Es gibt verschiedene Möglichkeiten an KRITIS-Prüfgrundlagen — von Branchenstandards (B3S) über berufsständische Vorgaben bis zu Kriterien des BSI selbst.
Audit-Vorbereitung
Ein KRITIS-Audit sollte beim Betreiber umfangreich vorbereitet und zentral koordiniert werden. Dies beinhaltet zum besseren Gelingen optimalerweise auch interne Audits oder in Zusammenarbeit mit einer Prüfstelle durchgeführte Pre-Audits im Vorfeld der eigentlichen Prüfung. So können die zu prüfenden Bereiche und Ansprechpartner effektiv auf das Audit vorbereitet werden.
Durchführung
In der §8a BSIG Nachweisprüfung (KRITIS-Audit) bei KRITIS-Betreibern prüft der ausgewählte Prüfer den angemessenen Schutz der Kritischen Infrastrukturen in den gemeldeten KRITIS-Anlagen. Dazu führen die Prüfer geeignete Prüfhandlungen, Stichproben und Auswertungen durch, um die Angemessenheit und Wirksamkeit der IT-Sicherheit in den KRITIS-Anlagen zu bewerten.

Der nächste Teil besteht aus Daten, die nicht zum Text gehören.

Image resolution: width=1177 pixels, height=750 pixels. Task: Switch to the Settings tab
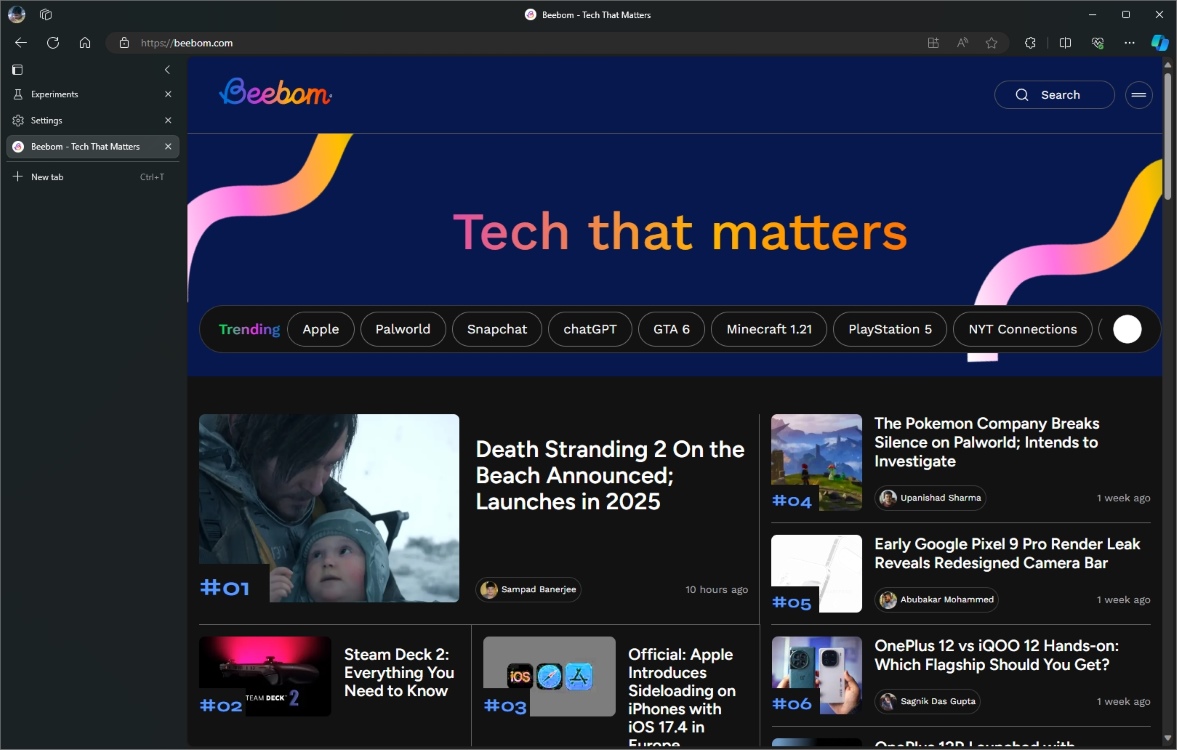coord(45,120)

Prüfer untersuchen Kritische Infrastrukturen in der Regel in drei Phasen:
Definition und Konzeption: Untersuchung des Geltungsbereichs der KRITIS-Anlage. Der Prüfer sollte betriebliche Funktion und Abgrenzung der KRITIS-Anlage nachvollziehen und die zur Anlage gehörigen Prozesse, Komponenten und IT verstehen können.
Angemessenheit: Prüfung, ob die in den Konzepten genannten Maßnahmen geeignet sind, IT- und Sicherheitsrisiken der KRITIS-Anlagen zu reduzieren
Wirksamkeit: Stichproben der Effektivität, ob die vorhandenen Sicherheitsmaßnahmen wirklich wirksam waren.
Bericht
Die Einschätzung des Prüfers dokumentiert dieser in seinen Arbeitspapieren und für den Betreiber pro KRITIS-Anlage im Prüfbericht und den BSI-Formularen. Die BSI-Formulare und Anhänge müssen fristgerecht vom Betreiber an das BSI übermittelt werden, das diese dann sichtet und prüft.
Maßnahmen
Die sich aus der Prüfung ergebenden Feststellungen und Mängel müssen vom Betreiber anschließend durch Verbesserungsmaßnahmen behoben werden.
Tiefenprüfung
Das BSI kann nach §8a Abs. 4 BSIG überprüfen, ob Betreiber die KRITIS-Anforderungen des BSIG einhalten. Diese Tiefenprüfung kann das BSI selbst beim Betreiber durchführen oder durch externe Prüfer veranlassen.